I was at a conference about social inclusion which was looking at the power of technology to help people who, for various reasons, find themselves outside the mainstream of society. Delegates represented local government and a range of charities, all of whom were working to open up the world of the internet and provide services to the old, the poor, the blind, deaf and otherwise disabled people.
They all had the best of motives and spoke in fulsome terms about some of the successful projects that had already been achieved around the country.
But there was a problem. While 90% of all public services can now be accessed online (hurrah), two-thirds of the population have never used them (boo). And that two-thirds tended to be people living in social housing, or with a disability. If only these people could be shown the power of technology, the speakers said, they could reconnect to the rest of community and become proper citizens of the country.
No arguing with that. And because online services are so much cheaper to deliver than traditional face-to-face transactions, it would save the country a packet into the bargain.
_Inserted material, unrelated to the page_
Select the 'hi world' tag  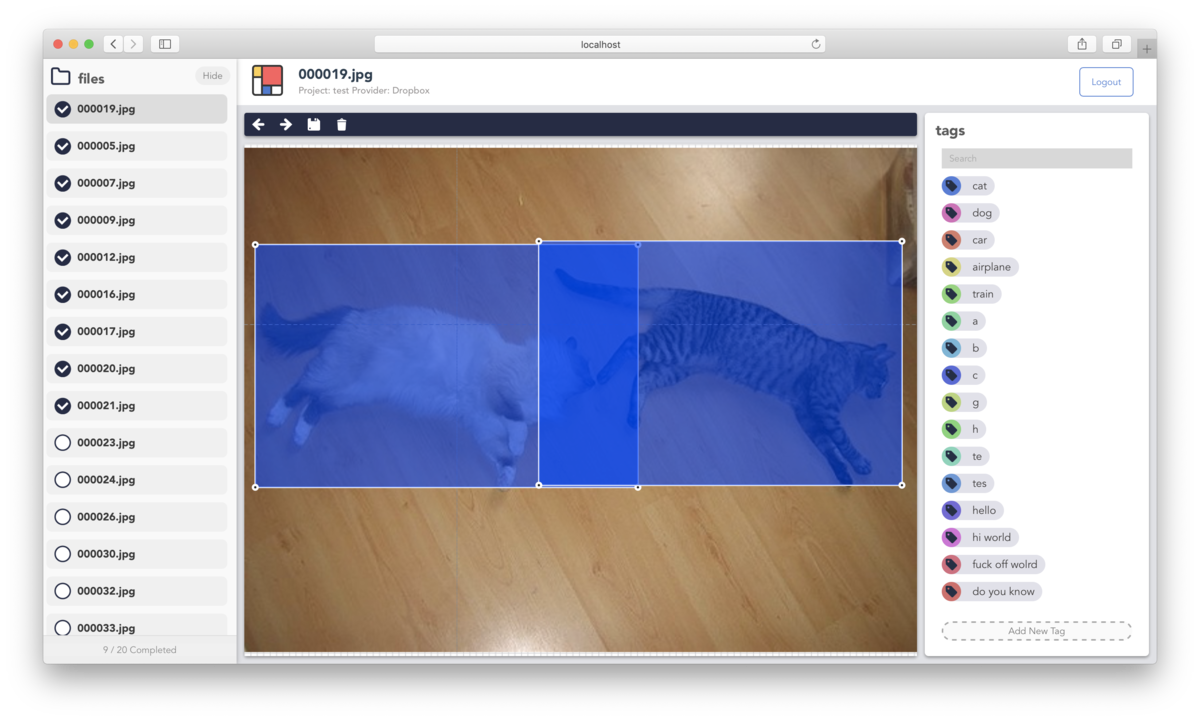click(x=990, y=537)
But when the time for questions arrived, I took the opportunity to suggest that we need to be sure that security is tight before going for a blanket implementation of technology for the masses.
After all, the Government has hardly covered itself in glory over the last few months with its handling of private and personal information. And the word 'technology' in this context is usually shorthand for a Windows PC, which as we know, can be a dangerous tool in the wrong hands.
The first response came from Government speaker, Bert Provan, who is involved with the National Strategy for Neighbourhood Renewal. While admitting there had been a bit of a "hiatus" after the recent embarrassing losses of data from Government departments, he said there was no need for concern. In fact, we should see new plans for data sharing across Government by the autumn. And we should not worry about this either, because all Government data sits on a private network and only anonymised data would be shared between departments anyway. So that's OK, then.
Then the man from Citizens Online got stuck in. All this security stuff was "scaremongering", he said. As if to prove the point, he asked how many people in the audience did online banking, and many hands went up. There you are, he said, a group of intelligent people who all think it's OK to do online banking, so it must be safe.
By this time, I was sinking in my seat feeling, as Billy Connolly once put it, "about as welcome as a fart in a spacesuit." But then a third speaker gave me reason for hope. Ian Clifford of UK Online Centres spends his life going around introducing technology to the uninitiated, and yes, he thought we needed to give more thought to security. Hallelujah.
It was a small consolation, though. I felt that I'd put a damper on the proceedings by bringing up an awkward truth. And yet, I couldn't help thinking that if these proponents of social inclusion actually raised the security issue themselves – and tackled the awkward questions head-on, rather than burying them – they might have a better chance of attracting that two-thirds of the population who don't use the e-Government services.
At the moment, Britain's record on getting e-government accepted is poor. According to research by Deloitte, we spend 1.2% of GDP to get less than a third of people to use e-services. By contrast Holland spends just 0.7% of GDP and has nearly half of its population online. Norway gets more than half of its population and spends 0.8%.
I'd like to think a greater emphasis on security here would encourage more people on line. But I fear, as many infosec professionals find in their daily lives, you get few thanks for pointing it out.